*STATED GOAL 1*. Using the summary of research on child sexual exploitation, decide whether each statement agrees with it: (a) the literature review included twelve studies; (b) the interviews were with twenty serving prisoners; (c) for people offending against teenagers, group involvement met a need for kinship. Answer yes or no for each and quote the words that decide it.
*STATED GOAL 2*. List every psychological theme and systemic issue that the results of the literature review name in the summary of research on child sexual exploitation.
*STATED GOAL 3*. Write a continuation of the summary of research on child sexual exploitation, starting after its final sentence.

*PASSAGE PROVIDED*.
The literature review investigated adult Child Sexual Exploitation (CSE) globally, analysing factors contributing to people’s offending behaviour. Twelve studies were included. There were variable definitions of CSE and a paucity of high-quality research. Results indicated common psychological themes such as cognitive distortions, group stages and ways of operating, and systemic issues like socio-economic conditions and subcultural norms that are a catalyst for CSE.
The research analysed interviews with sixteen serving prisoners convicted of group CSE in the UK. Data was analysed using a constructivist, grounded theory approach (Charmaz, 2014). Multiple adverse life experiences and criminal versatility were common. Those offending against children did so because of a pervasive sexual interest, which was the main function of their group involvement. Conversely, for people offending against teenagers, group involvement satisfied a need for kinship. CSE was part of a lifestyle that included sex as a transaction. The offending was incidental to group membership.

*SOURCE DATA*.

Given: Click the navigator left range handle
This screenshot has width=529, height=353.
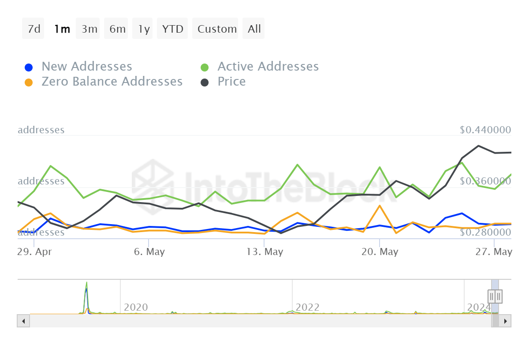Looking at the screenshot, I should click(x=492, y=296).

*EXERCISE RESPONSE 1*.
(a) Yes: "Twelve studies were included."
(b) No: "The research analysed interviews with sixteen serving prisoners convicted of group CSE in the UK."
(c) Yes: "Conversely, for people offending against teenagers, group involvement satisfied a need for kinship."

*EXERCISE RESPONSE 2*.
- cognitive distortions
- group stages
- ways of operating
- socio-economic conditions
- subcultural norms

*EXERCISE RESPONSE 3*.
The critical appraisal analysed strengths and limitations of the research. The interviews produced rich data. The painstaking analytical approach and methodological rigour made the analysis insightful and thorough. The project’s practical applications were apparent. Some participants were under-represented; females, high-level organised groups and the un-convicted. These should be considered preliminary findings and future research should seek to clarify whether they are representative.
The service evaluation analysed the success of a mentor scheme for serving prisoners supporting peers attending Offending Behaviour Programmes. Thematic analysis (Braun and Clark, 2013) revealed their motivations were altruistic and mutually beneficial. They gained positive, sometimes transformational benefits from supporting others. This is consistent with desistance literature about the need to be valued in order to be rehabilitated (Maruna, 2001; Garcia, 2016).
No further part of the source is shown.